• DIRECTIONS FOR THIS TASK
Quote the part of the items that opens with the line containing "Screen dimensions: 931x473" and closes with the line containing "will click(1295, 39).", reproducing every line in between exactly.
▼
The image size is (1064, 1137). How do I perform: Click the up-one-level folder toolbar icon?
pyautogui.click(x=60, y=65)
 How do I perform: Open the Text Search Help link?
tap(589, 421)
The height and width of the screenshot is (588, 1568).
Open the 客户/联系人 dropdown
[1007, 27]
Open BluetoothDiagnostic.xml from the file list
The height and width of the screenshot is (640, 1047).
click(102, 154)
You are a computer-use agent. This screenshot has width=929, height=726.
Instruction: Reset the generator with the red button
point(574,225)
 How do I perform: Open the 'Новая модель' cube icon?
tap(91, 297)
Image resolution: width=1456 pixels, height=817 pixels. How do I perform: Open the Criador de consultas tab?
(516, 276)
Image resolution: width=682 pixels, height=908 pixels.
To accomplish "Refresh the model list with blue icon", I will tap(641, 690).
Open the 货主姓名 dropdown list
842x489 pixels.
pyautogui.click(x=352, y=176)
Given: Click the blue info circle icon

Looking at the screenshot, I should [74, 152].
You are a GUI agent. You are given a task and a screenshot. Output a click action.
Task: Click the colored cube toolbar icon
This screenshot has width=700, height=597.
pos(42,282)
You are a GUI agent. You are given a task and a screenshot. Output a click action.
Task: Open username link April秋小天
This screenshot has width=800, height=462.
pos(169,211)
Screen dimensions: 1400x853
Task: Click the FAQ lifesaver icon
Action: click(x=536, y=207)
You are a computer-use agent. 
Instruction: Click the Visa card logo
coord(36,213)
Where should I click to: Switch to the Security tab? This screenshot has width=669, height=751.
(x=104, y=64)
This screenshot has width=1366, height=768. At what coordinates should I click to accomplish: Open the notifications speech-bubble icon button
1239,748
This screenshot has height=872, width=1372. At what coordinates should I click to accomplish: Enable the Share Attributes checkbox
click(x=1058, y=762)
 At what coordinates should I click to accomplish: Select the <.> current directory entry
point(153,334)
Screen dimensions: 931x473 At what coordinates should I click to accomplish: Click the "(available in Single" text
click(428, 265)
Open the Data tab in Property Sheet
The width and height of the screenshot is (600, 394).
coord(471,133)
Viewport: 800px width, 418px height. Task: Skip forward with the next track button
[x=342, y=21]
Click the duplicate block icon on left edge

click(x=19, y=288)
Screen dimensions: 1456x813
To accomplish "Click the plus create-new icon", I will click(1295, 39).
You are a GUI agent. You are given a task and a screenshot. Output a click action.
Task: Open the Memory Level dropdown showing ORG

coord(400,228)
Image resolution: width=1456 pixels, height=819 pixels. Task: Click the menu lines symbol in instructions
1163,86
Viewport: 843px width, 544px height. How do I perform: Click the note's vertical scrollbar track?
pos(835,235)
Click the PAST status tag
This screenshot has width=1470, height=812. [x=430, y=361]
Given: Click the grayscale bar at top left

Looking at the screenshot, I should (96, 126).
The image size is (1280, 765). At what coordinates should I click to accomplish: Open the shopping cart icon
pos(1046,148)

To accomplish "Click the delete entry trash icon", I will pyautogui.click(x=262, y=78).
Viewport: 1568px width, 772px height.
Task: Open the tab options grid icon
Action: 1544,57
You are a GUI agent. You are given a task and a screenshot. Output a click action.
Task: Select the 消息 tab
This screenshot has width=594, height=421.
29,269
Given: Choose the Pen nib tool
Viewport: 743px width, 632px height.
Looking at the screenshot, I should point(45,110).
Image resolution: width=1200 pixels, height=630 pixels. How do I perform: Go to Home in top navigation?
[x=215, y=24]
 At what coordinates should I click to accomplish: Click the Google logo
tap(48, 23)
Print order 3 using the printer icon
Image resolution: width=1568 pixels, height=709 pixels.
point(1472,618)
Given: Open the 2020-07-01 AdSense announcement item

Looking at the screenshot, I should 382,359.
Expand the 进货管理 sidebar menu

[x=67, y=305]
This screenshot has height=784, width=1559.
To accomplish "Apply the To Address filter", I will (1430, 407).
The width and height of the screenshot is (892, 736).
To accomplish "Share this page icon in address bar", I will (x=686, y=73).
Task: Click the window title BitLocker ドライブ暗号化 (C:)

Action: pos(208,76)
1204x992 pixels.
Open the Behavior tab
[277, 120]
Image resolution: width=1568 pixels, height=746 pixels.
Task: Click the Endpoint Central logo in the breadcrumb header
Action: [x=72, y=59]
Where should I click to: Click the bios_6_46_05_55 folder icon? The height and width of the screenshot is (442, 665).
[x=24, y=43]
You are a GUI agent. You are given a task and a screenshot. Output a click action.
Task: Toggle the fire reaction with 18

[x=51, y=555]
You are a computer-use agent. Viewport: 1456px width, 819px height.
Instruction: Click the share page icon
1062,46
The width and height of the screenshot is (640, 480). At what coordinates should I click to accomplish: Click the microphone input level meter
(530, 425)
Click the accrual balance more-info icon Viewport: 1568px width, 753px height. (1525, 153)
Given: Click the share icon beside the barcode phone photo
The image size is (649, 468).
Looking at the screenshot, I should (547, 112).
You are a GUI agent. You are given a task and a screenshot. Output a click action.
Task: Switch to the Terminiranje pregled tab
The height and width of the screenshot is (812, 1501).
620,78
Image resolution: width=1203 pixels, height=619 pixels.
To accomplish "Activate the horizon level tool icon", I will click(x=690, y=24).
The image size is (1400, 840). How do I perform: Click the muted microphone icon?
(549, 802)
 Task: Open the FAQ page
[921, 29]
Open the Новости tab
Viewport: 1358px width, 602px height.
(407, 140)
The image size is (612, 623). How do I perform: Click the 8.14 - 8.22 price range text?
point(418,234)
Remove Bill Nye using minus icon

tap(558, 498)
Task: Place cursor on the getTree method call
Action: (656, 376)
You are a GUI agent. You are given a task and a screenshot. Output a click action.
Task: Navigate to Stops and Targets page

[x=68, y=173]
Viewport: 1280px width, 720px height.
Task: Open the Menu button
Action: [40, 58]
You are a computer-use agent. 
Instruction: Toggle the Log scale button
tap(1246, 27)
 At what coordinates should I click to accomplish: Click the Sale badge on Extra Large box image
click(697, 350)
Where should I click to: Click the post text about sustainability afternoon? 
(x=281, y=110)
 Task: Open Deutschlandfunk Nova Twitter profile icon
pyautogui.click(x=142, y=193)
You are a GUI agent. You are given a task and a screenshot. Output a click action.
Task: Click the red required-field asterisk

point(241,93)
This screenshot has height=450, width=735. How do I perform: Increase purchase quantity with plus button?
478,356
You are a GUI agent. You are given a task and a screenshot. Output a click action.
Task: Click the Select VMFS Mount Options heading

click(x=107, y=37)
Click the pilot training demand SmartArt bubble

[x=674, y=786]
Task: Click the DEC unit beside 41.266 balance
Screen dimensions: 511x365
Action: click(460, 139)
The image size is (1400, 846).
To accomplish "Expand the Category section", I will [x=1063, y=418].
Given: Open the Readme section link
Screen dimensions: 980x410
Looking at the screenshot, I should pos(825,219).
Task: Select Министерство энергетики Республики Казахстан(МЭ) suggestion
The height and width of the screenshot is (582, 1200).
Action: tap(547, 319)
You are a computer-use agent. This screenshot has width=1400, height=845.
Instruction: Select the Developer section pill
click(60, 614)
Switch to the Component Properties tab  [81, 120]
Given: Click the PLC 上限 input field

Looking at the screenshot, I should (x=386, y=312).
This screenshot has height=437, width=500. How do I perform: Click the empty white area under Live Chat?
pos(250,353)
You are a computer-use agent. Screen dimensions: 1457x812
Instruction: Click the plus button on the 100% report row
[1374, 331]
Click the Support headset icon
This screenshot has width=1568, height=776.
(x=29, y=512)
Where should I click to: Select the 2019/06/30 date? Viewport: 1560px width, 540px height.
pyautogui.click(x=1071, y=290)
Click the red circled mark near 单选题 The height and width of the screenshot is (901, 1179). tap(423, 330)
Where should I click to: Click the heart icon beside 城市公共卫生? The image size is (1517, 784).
▲
• TASK SOLUTION
Screen dimensions: 931x473 At what coordinates should I click to accomplish: Click the "(available in Single" text
click(428, 265)
Open the Data tab in Property Sheet
The width and height of the screenshot is (600, 394).
coord(471,133)
Viewport: 800px width, 418px height. Task: Skip forward with the next track button
[x=342, y=21]
Click the duplicate block icon on left edge

click(x=19, y=288)
Screen dimensions: 1456x813
To accomplish "Click the plus create-new icon", I will click(1295, 39).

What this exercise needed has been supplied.